Compliance with certification standards is the foundation for risk mitigation in modern business. The inability to comply with such standards will seriously impact business sustainability.
NO ROOM FOR COMPLACENCY, ONLY COMPLIANCY
The ability to customize and deliver a highly complex Private Cloud Anywhere solution makes M-Theory’s CaaS model the most compliant option in the industry.
Under the Health Insurance Portability and Accountability Act (HIPAA) of 1996, organizations that process and/or maintain healthcare-related information are federally mandated to demonstrate compliance for the security of electronic Protected Health Information (ePHI). In 2009, the Health Information Technology for Economic and Clinical Health Act (HITECH) added provisions that extended HIPAA Security requirements not only to business associates, but to subcontractors as well. M-Theory Consulting Group’s unique HIPAA compliance template comes pre-mapped to appropriate assessment areas such as applications, departments, business associates, infrastructure elements, and more.
PCI COMPLIANCE THAT DOESN’T BREAK THE BANK.
The Payment Card Industry Data Security Standard (PCI DSS) was designed to protect merchants and customers using credit cards from the theft of credit card information by maintaining a secure environment during the purchase process. Instituted on September 7, 2006, the goal of the process is to improve payment account security during the transaction process and avoid security breaches. We have streamlined the compliance process without taking any shortcuts to compliance.

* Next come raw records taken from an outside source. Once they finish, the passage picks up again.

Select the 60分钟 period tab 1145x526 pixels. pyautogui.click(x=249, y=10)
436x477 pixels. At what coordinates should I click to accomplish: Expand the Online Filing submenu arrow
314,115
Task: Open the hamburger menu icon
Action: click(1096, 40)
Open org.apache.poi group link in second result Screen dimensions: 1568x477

PUT ON YOUR SOX ON ONE AT A TIME?
By leveraging CapEx-as-a-Service™ – each and every environment is built one client at a time.

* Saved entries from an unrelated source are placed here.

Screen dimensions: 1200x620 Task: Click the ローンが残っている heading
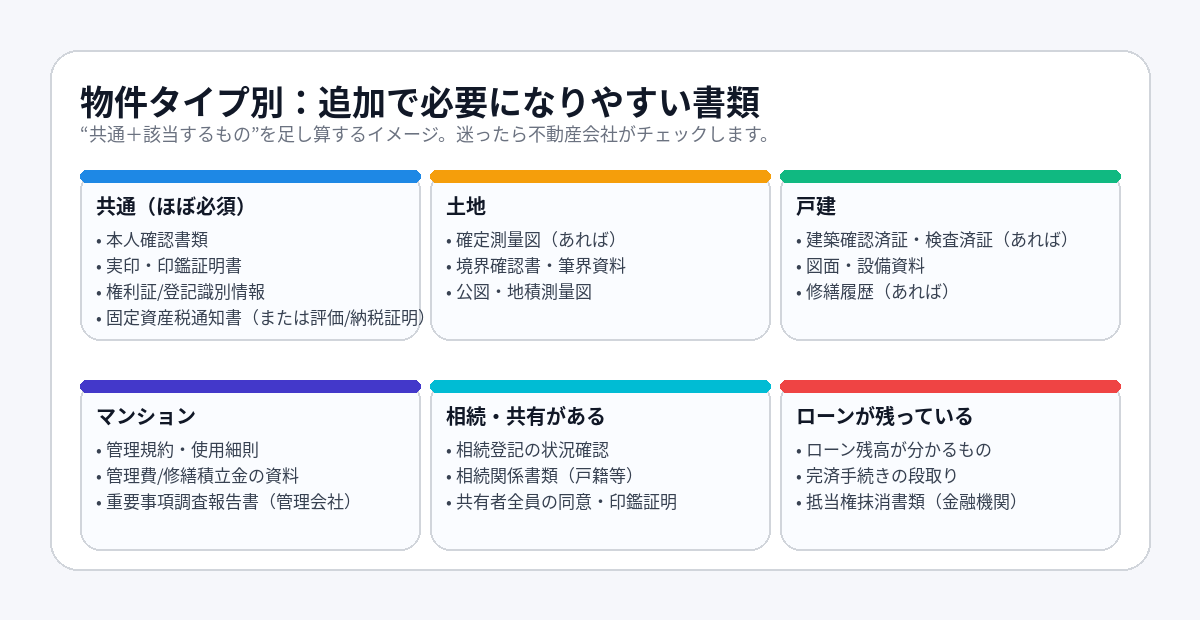click(885, 417)
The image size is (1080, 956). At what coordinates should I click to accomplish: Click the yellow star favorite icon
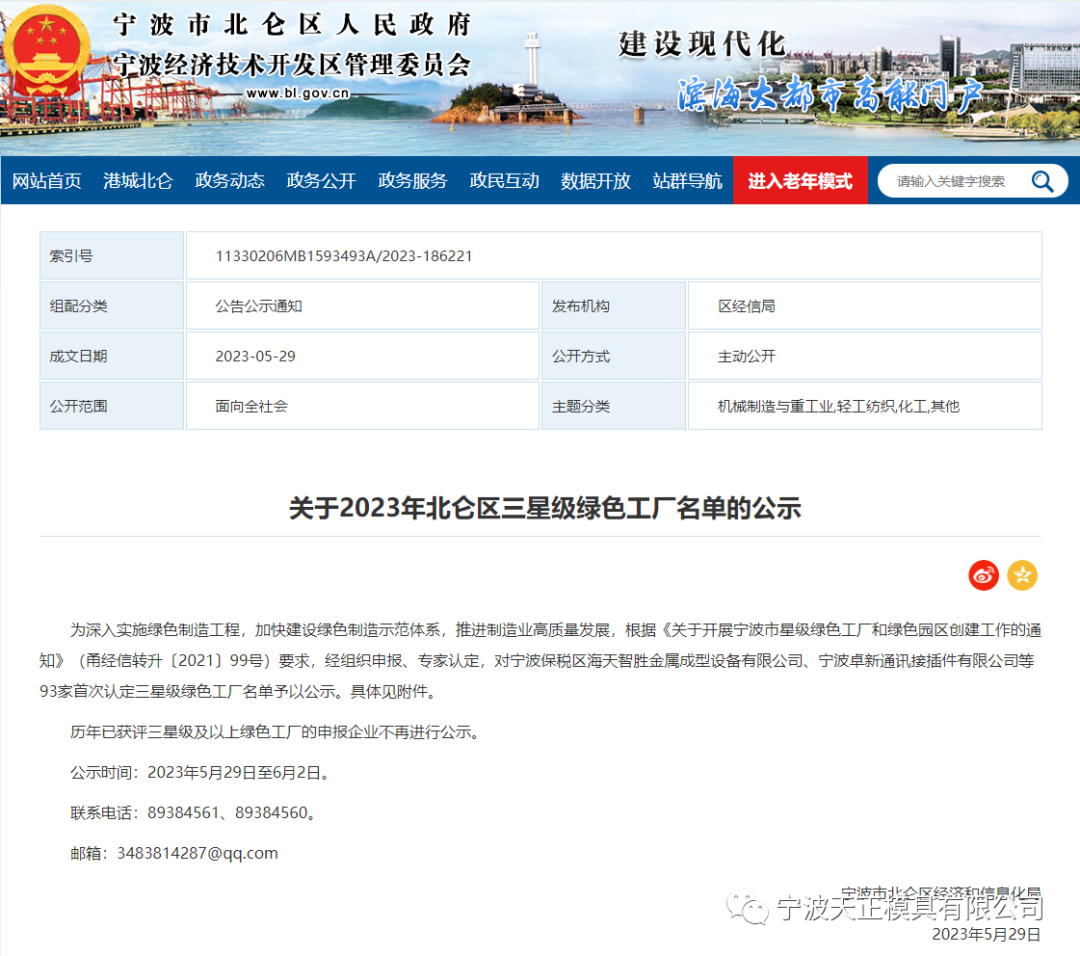coord(1022,575)
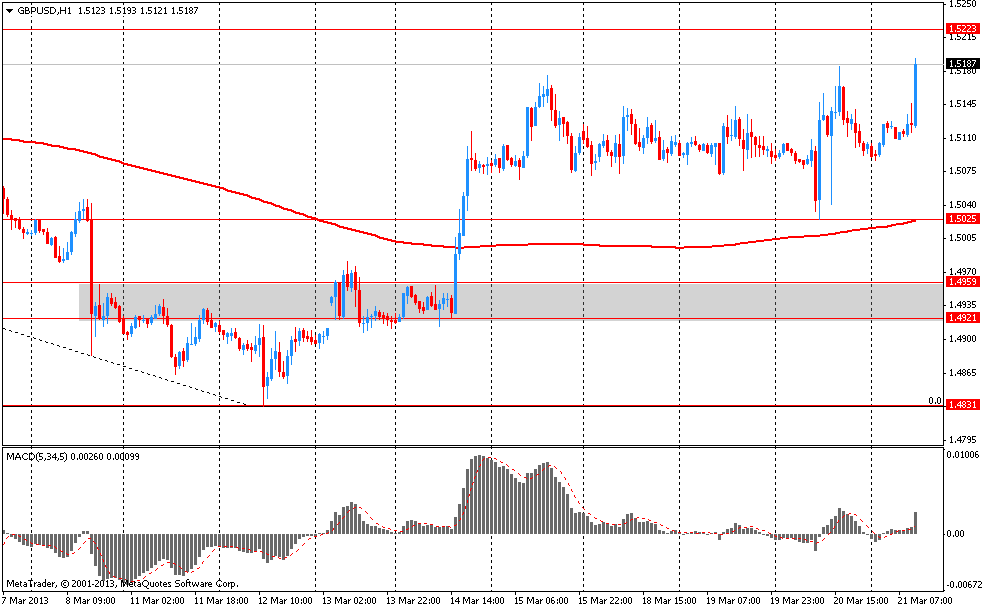Click the 7 Mar 2013 date label
Image resolution: width=983 pixels, height=609 pixels.
[x=26, y=599]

Enacted by the US Congress in 2002, and formally known as the Public Company Accounting Reform and Investor Protection Act, SOX, to which it is commonly referred, is the gold standard and basis for most other legal compliance standards. The primary goal of the legislation requires that top company management individually certifies the accuracy of the financial information that the company publishes. Additionally, SOX forces Boards of Directors and third-party auditors to confirm the accuracy of those financial statements as well. Not only do we understand the implications of the methodologies for satisfying a SOX audit, but, moreover, we know how SOX interacts with and affects other corporate compliance measures.